Perché molti lo sono stati, anche se non tutti, e qualcuno persevera nell’errore. O magari non gliene importa nulla. È più facile rinnegare la storia patria che l’errore o l’autoinganno di un padre. E poi da anni ci siamo abituati alla retorica del duce buono: nonno affettuoso, amante appassionato, statista che fino al ’38 le aveva azzeccate tutte. Ma nel ’38 Mussolini aveva già provocato la morte di Matteotti, Gramsci, Gobetti, don Minzoni, dei fratelli Rosselli; aveva fatto bastonare don Sturzo e il beato Pier Giorgio Frassati, chiuso i libici nei lager col filo spinato, gasato gli abissini, imprigionato migliaia di oppositori. E aveva fondato un movimento politico che avrebbe devastato l’Europa. Eppure oggi non c’è scuola di Roma, la capitale d’Italia, priva di scritte inneggianti al duce, che nessuno si sogna di cancellare. Vengono pure pubblicati i suoi diari: falsi, che però – c’è da scommetterci – avranno grande successo.

L’Italia è fatta. Ora si vuole fare il federalismo. Non c’è il rischio di distruggere un’unità costata così tanta fatica?
Dipende da come sarà fatto. Di per sé, il principio è giusto. Ma se a pagare il conto del federalismo saranno i soliti lavoratori dipendenti, che verseranno più tasse (già si annuncia un’addizionale regionale Irpef del 3 per cento), e il Sud, che resterà senza soldi per gli ospedali e i servizi pubblici: la riforma non sarà servita a molto. Non ho grande fiducia nella Lega. Discetta di Padania, ma è il più mediterraneo dei partiti, basato sull’amicizia e sulla fedeltà al capo. E spesso governa in modo familista. La Padania in un certo senso esiste perché esiste una continuità culturale nella piana del Po. Ma senza il resto d’Italia la Padania sarebbe un flatus vocis, un suono vano. Cosa sarebbe il Nord senza la Toscana di Dante e Brunelleschi, senza la Roma dei cesari e dei papi? Cosa saremmo senza Napoli, quella fucina dell’identità italiana e di simboli: il sole, il mare, la pizza, la musica popolare, il cinema di Totò, il teatro di Eduardo? Cosa sarebbe la letteratura italiana senza gli scrittori siciliani, da Pirandello a Camilleri passando per Verga, De Roberto, Brancati, Sciascia, Consolo, Bufalino?
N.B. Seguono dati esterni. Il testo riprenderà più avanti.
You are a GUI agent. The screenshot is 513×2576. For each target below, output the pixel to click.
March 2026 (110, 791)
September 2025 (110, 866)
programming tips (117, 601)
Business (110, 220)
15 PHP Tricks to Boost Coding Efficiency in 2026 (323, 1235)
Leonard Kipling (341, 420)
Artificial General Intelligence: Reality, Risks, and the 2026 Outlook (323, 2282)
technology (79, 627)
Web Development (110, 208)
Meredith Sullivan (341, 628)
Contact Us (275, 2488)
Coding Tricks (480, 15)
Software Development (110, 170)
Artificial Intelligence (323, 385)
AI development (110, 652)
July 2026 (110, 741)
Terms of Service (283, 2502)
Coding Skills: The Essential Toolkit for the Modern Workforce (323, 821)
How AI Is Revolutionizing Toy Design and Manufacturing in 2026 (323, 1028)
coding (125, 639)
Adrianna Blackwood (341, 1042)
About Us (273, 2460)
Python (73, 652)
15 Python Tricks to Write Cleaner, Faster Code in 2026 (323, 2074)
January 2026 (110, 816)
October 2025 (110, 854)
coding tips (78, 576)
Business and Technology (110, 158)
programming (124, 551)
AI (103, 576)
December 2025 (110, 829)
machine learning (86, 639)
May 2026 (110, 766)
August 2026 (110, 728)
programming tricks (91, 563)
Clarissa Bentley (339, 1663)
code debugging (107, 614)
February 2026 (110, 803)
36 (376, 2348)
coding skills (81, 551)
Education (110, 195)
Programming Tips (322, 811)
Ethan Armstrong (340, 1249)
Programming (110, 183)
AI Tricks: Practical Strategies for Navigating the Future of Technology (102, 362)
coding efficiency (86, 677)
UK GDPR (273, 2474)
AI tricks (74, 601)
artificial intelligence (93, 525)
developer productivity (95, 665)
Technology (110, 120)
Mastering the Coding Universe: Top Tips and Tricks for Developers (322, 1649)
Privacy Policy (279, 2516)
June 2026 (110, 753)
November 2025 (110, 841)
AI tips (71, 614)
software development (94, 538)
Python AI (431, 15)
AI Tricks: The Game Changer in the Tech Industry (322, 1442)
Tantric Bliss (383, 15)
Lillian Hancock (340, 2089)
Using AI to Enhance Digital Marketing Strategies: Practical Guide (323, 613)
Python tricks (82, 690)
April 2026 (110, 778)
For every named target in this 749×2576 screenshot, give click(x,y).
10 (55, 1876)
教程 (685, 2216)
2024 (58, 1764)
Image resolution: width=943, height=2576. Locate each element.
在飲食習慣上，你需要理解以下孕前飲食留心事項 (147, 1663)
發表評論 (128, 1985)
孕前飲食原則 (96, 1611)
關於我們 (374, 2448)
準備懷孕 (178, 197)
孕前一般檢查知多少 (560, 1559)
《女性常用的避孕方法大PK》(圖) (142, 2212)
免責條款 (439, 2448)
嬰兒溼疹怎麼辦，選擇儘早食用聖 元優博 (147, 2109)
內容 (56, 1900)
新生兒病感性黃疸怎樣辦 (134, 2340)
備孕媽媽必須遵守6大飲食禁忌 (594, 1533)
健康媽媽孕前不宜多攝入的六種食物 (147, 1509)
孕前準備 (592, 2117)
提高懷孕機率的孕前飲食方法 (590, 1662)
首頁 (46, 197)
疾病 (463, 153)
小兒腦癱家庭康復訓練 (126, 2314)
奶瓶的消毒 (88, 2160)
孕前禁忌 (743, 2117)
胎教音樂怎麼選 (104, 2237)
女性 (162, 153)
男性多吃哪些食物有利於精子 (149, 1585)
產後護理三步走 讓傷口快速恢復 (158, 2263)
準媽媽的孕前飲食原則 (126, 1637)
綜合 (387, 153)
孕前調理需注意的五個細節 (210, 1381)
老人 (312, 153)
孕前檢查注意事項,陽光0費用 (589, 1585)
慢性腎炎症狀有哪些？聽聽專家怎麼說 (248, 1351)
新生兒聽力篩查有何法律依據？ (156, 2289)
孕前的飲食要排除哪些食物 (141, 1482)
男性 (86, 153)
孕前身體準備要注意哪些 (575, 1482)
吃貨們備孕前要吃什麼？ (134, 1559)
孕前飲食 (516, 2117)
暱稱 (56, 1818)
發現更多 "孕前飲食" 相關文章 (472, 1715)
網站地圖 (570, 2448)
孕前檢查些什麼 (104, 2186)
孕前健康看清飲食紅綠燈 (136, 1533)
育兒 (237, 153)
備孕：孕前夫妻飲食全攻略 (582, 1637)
Da italiano e da giornalista che ha indagato in lungo e in largo il nostro Paese, che opinione ha degli italiani?
Che gli italiani si assomigliano tra loro molto più di quanto non pensino. Nord e Sud sono distanti per redditi e opportunità, ma uniti dalla mentalità familista e dalla diffidenza per lo Stato. Ormai non solo l’Italia è fatta; sono fatti anche gli italiani. Forse non sono venuti granché, ma non ne abbiamo altri. Possiamo migliorarci un poco alla volta. E, siccome diamo il meglio nelle difficoltà, i prossimi anni potranno essere migliori di come si annunciano.